What you are asked to do - How many lines in the items below contain the string "agent"? Case counts. Reply with the number alone.

Stored records -
::::::::

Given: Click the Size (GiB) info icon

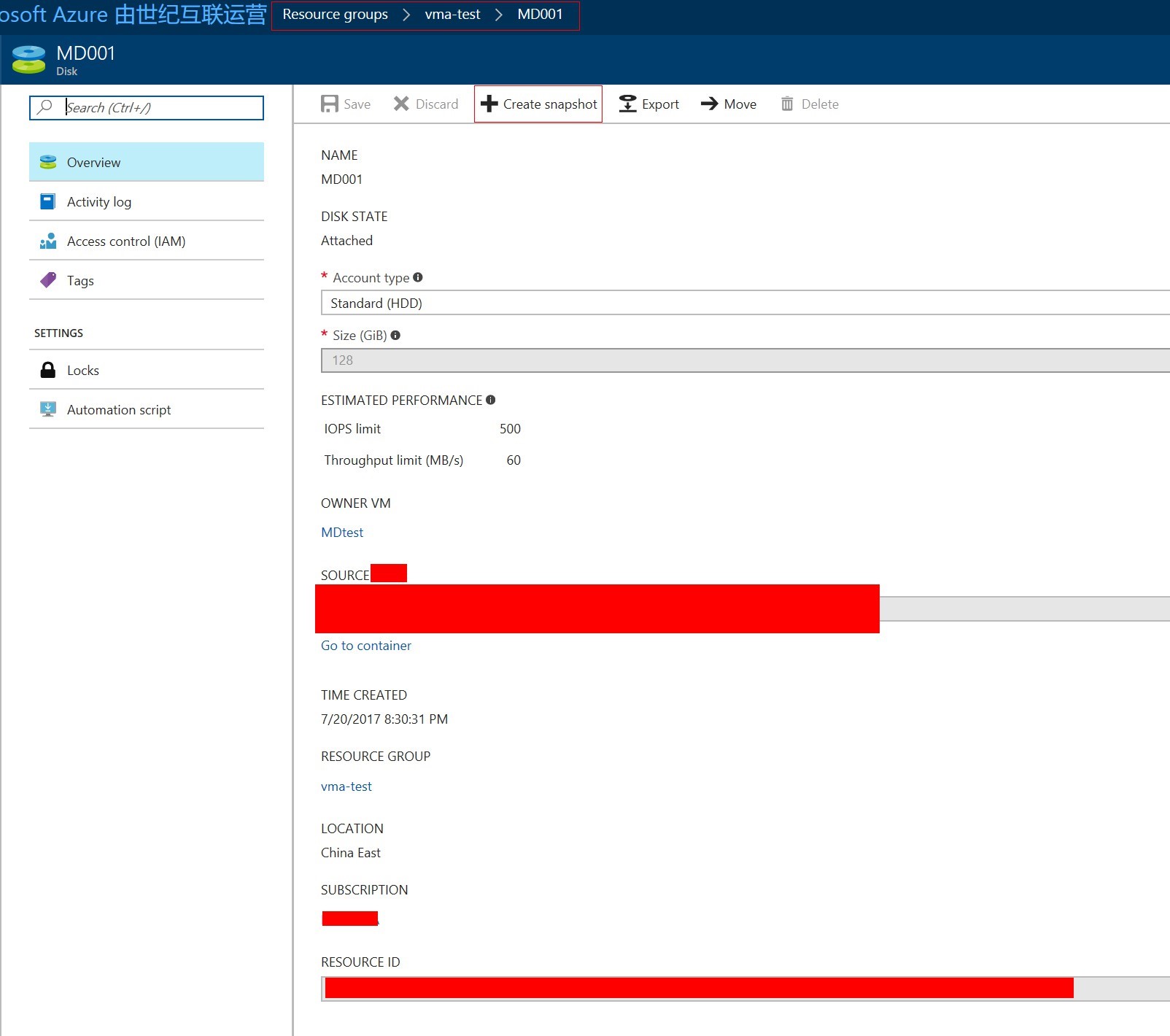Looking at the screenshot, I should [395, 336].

::::::::

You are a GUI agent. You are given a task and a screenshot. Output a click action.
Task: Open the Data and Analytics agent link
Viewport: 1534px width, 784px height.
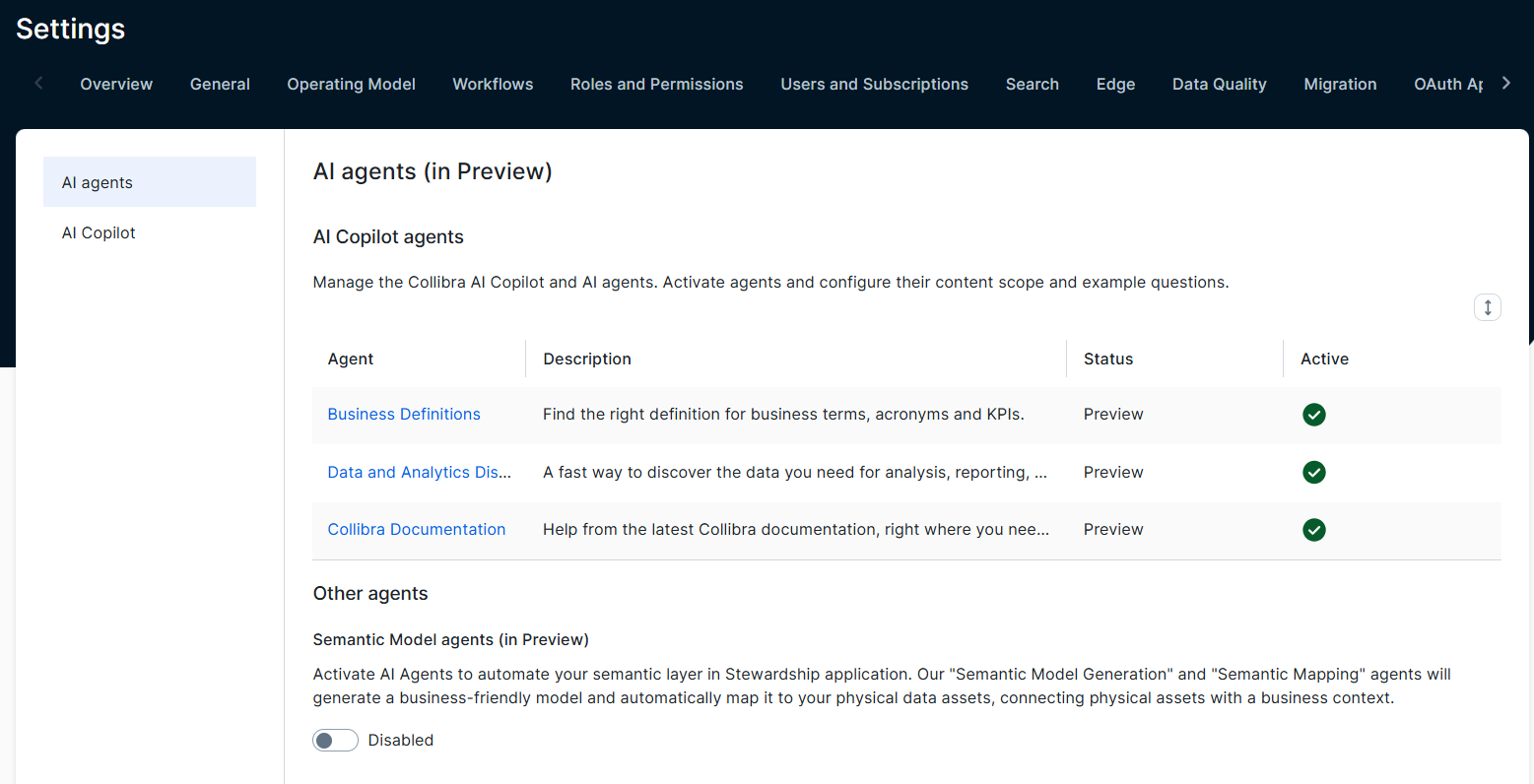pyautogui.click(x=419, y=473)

::::::::

Complete output - 2